Grand schemes never seem to die. So former New York City deputy mayor Dan Doctoroff is back with a plan for scrapping Manhattan’s Jacob K Javits Convention Center and building an entirely new convention center in the middle of the Sunnyside Yards in Queens. Doctoroff’s op-ed pulled out the standard expansive booster rhetoric: “We are an undisputed leader in tourism, yet we lag badly in one important aspect: the huge convention and conference business.” And as for the Javits Center itself, well “It’s too small for many events and can’t compete with facilities in other cities.” And the price tag for a new center with double the space of the Javits, conveniently located in Queens? A mere $8 billion. Doctoroff offers the reassuring news that it would really be free: “But the beauty of this plan is that it can all be financed at no new net cost to taxpayers.” The fiscal magic would be performed by a sale of the existing Javits property, and all the new “incremental” tax revenues from the development boom around the Sunnyside Yards and the former Javits site.

The notion of a big new convention center in Queens isn’t new. Bob Yaro of the Regional Plan Association has been pushing the idea for years. And in his January 2012 “State of the State” address, Gov.

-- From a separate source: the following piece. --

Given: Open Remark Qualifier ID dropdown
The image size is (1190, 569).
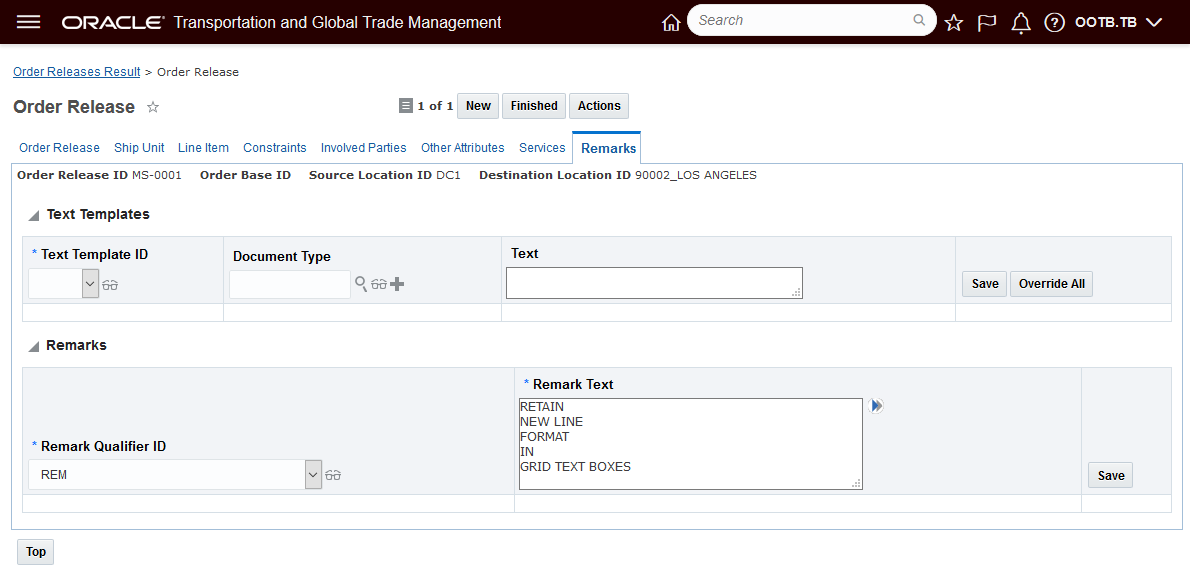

Andrew Cuomo flogged a plan for the biggest convention center in the country to be by the Genting Organization gaming firm at Aqueduct Racetrack. For the politicos, NYC deserves something akin to the biggest.

Doctoroff (and Yaro and Cuomo before) neatly managed to avoid the realities of the convention business in New York and the rest of the country. The Javits has been hemorrhaging business for years, with convention and tradeshow attendance down from 1.25 million in 2000 to 817,100 in pre-recession 2007, and then just 595,300 last year. It’s been much the same at what is now the biggest center in the country, Chicago’s McCormick Place. There convention business has fallen from 1.44 million in 2000 to 863,773 last year. Even that has taken millions in public incentives and discounts to lure events, a necessity in an overbuilt buyer’s market.

The promise that a new center can be financed for free, with the tax revenues from adjacent development, has a familiar ring. When Mayor John Lindsay first promoted what would become the Javits in 1970, it was touted as the “first step in the redevelopment of the west midtown area,” part of a “transformation” of the West Side that would include a crosstown subway or “people mover” direct to the center, a “major new center” of high rise offices, and new hotels and restaurants, supported by the flood of new convention visitors. Didn’t quite work out that way.